Knowledge of the thermophysical properties of complex mixtures at extreme conditions have always been essential to the L1iquefied Natural Gas (LNG) industryʼs evolution because of the tremendous technical challenges present at all stages in the supply chain from production to liquefaction to transport. In this work, we present a wide range of experimental measurements made for different binary and ternary mixtures relevant to LNG processing. For this purpose, customized and specialized apparatus were designed and validated over the temperature range (200 to 423) K at pressures to 35 MPa. The mixtures studied were (CH₄ + C₃H₈), (CH₄ + C₃H₈ + CO₂) and (CH₄ + C₃H₈ + C₇H₁₆); in the last of these the heptane contents was up to 10 mol %. Viscosity was measured using a vibrating wire apparatus, while mixture densities were obtained by means of a high-pressure magnetic-suspension densimeter and an isochoric cell apparatus. Surface tensions was measured using the capillary rise method in a visual cell, which also enabled the location of the mixture critical point to be determined from observations of critical opalescence.

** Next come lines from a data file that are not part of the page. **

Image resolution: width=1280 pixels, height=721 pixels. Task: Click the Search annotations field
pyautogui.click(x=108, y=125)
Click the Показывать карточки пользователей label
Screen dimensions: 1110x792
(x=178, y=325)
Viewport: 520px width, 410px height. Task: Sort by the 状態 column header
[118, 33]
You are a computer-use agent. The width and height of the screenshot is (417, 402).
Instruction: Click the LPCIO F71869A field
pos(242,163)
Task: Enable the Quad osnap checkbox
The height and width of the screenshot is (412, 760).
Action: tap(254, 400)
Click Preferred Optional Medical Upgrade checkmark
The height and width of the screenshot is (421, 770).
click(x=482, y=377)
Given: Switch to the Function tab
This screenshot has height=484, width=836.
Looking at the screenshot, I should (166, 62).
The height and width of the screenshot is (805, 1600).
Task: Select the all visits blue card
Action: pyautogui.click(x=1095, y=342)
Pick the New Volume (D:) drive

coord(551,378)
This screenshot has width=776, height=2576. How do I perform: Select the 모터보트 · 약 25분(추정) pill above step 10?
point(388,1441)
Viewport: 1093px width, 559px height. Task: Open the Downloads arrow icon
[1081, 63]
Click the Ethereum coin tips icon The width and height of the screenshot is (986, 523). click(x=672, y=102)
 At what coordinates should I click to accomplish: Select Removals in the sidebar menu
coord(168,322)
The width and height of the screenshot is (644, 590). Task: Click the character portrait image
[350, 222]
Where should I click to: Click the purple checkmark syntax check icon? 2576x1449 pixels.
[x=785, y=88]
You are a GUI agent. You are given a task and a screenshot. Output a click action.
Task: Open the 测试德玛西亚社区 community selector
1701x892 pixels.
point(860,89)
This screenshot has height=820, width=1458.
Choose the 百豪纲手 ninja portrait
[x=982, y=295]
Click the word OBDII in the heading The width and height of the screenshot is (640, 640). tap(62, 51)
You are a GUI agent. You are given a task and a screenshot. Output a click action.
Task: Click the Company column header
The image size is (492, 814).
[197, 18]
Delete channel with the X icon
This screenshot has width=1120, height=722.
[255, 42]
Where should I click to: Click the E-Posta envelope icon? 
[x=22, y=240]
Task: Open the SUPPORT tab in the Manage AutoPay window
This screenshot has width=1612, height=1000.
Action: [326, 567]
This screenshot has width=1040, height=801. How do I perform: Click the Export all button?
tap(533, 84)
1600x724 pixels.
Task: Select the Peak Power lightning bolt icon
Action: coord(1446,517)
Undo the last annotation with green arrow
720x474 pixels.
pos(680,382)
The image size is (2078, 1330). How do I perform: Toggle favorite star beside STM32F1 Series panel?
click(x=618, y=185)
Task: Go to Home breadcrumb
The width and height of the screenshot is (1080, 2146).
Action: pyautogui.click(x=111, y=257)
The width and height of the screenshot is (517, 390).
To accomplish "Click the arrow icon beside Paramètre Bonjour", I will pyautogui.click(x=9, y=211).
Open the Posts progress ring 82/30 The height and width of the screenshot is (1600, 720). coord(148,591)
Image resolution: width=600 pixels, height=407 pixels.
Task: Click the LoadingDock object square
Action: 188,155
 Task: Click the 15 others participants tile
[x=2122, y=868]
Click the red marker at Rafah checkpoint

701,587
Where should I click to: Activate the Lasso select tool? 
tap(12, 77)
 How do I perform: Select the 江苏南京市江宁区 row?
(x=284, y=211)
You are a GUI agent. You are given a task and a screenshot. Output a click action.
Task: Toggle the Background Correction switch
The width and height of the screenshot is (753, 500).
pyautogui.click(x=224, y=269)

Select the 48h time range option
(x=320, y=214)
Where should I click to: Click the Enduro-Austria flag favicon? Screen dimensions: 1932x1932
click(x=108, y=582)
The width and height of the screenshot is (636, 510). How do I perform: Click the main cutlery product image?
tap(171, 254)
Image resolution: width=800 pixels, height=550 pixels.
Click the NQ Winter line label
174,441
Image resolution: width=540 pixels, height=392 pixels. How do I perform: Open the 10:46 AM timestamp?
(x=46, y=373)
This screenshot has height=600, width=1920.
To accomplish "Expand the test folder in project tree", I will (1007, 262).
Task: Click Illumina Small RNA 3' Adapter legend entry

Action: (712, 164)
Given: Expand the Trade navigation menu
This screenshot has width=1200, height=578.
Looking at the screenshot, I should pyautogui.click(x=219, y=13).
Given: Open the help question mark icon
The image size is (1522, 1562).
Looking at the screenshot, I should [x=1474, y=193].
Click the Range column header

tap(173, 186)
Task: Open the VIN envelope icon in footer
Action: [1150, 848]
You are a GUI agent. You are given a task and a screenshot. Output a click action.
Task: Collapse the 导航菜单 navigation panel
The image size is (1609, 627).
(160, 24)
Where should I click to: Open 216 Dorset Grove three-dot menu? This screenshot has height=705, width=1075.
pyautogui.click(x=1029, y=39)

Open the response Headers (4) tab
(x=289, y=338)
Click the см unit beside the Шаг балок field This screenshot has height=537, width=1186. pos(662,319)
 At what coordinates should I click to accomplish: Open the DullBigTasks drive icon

Mixture heat capacities were measured using a customised high-pressure differential scanning calorimeter (DSC). The extensive experimental data gathered in this work were compared with a variety of different advanced engineering models frequently used for predicting thermophysical properties of mixtures relevant to LNG processing. In many cases the discrepancies between the predictions of different engineering models for these mixtures was large, and the high quality data allowed erroneous but often widely-used models to be identified. The data enable the development of new or improved models, to be implemented in process simulation software, so that the fluid properties needed for equipment and process design can be predicted reliably which is essential for oil and gas industry. This in turn will enable reduced capital and operational expenditure by the LNG industry.

Biography:
Dr Saif Al Ghafri is a postdoctoral research fellow at UWA working in the Thermophysical properties measurements. He obtained his PhD in 2013 on Carbon Capture and Storage (CCS) from Imperial College London, focusing on measurements of the Thermophysical properties of mixtures of carbon dioxide with reservoir fluids. Dr Al Ghafri worked as a postdoctoral research associate at Imperial College for two years before joining UWA. He is currently involved in different LNG projects within the Fluid Science and Resources (FSR) group including vapor-liquid equilibrium, viscosity, solid-liquid equilibrium, density, bubble points and boil-off gas measurements.